Un peu plus loin, le fort de Brégançon. Le ciel et la mer sont bleu France, de vagues nuages flottent. Nous n’approchons pas le fort présidentiel, situé sur un promontoire et relié par une passerelle au rivage du cap Bénat. Il a été bâti au XVIe siècle, vaguement restauré par Bonaparte général. Il sert depuis 1968 de résidence estivale au président de la République. Nous voyons le mieux le fort depuis la pointe de la Vignasse. C’est face à ce fort que le commandant Cousteau et ses amis Taillez et Dumas ont mis au point le matériel de chasse sous-marine qui allait permettre l’exploration des merveilles de la mer dans ce Monde du silence qui m’avait tant enchanté au début de mon adolescence.

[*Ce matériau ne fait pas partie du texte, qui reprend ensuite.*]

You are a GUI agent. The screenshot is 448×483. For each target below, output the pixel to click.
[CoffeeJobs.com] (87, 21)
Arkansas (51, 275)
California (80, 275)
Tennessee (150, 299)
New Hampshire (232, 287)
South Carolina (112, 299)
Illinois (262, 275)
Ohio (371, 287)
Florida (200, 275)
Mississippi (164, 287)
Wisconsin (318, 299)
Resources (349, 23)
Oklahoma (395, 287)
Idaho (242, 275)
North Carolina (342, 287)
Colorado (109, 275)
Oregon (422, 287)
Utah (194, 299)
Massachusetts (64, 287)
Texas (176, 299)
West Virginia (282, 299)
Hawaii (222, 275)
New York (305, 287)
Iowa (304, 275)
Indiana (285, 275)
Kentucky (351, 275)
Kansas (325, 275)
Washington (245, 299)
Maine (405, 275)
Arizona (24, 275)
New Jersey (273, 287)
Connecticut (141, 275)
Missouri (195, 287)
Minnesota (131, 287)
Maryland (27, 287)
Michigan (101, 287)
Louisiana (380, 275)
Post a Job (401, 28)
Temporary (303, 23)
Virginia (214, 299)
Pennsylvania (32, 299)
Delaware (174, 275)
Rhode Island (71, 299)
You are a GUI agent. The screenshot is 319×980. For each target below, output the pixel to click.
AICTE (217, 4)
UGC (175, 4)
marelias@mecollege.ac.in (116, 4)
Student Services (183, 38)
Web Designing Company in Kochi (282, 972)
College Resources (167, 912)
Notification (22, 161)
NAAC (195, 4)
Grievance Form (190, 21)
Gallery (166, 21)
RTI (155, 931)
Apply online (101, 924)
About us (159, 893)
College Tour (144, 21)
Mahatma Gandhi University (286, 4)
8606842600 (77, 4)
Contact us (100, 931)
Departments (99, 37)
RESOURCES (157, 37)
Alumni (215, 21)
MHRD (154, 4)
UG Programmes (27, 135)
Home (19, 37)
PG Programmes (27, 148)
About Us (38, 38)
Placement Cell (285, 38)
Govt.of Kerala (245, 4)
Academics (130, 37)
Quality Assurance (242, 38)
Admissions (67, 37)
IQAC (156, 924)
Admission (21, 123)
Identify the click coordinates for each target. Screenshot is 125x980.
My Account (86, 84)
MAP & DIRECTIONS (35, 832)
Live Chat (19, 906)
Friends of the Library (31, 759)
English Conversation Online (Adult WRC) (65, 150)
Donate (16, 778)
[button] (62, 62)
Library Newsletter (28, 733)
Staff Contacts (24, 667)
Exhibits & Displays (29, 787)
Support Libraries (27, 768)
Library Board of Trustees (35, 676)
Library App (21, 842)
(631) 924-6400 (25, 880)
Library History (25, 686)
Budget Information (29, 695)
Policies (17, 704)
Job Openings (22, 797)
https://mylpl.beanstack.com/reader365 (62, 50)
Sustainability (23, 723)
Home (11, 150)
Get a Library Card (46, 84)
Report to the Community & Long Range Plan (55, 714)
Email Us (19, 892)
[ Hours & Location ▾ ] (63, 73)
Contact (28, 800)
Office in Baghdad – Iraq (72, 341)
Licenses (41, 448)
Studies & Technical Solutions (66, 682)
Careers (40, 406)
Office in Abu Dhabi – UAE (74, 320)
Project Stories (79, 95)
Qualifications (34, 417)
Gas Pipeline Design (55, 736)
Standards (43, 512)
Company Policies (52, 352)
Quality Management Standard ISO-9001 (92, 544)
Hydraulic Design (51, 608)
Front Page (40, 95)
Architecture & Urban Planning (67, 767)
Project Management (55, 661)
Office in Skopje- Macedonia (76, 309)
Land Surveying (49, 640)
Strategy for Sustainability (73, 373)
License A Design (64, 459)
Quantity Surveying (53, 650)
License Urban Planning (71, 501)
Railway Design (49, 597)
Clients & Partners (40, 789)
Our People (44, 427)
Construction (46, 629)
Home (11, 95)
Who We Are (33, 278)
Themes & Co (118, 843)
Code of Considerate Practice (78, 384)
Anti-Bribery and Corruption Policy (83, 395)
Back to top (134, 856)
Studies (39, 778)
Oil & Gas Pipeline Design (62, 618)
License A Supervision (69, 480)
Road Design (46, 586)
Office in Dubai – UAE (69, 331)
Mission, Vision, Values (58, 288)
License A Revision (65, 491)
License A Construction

Nous avons encore une heure de danse sur les rochers, de marches inégales sur cette « plus belle côte du Var », avant l’ultime plage face à Brégançon avec son eau potable et sa toilette. Et deux taxis pour rentrer à l’hôtel car nous sommes fatigués. Juste sortis d’école, de jeunes garçons accompagnés d’une maman pour tous arrivent depuis le village en slip sur la plage. Ils prennent leur bain de fin d’après-midi avant de rentrer dîner.

Nous allons dîner au restaurant habituel. Nous avons cette fois tomates et mozzarella en salade, steak de thon à la ratatouille et un fraisier glace vanille. Sur l’espace réservé aux boulistes, face au bord de mer, des primes adolescents allemands s’essayent aux boules. Ils y sont bien maladroits mais jolis à voir, longs cheveux blonds et col découvert, tout excités par la nuit et l’effort.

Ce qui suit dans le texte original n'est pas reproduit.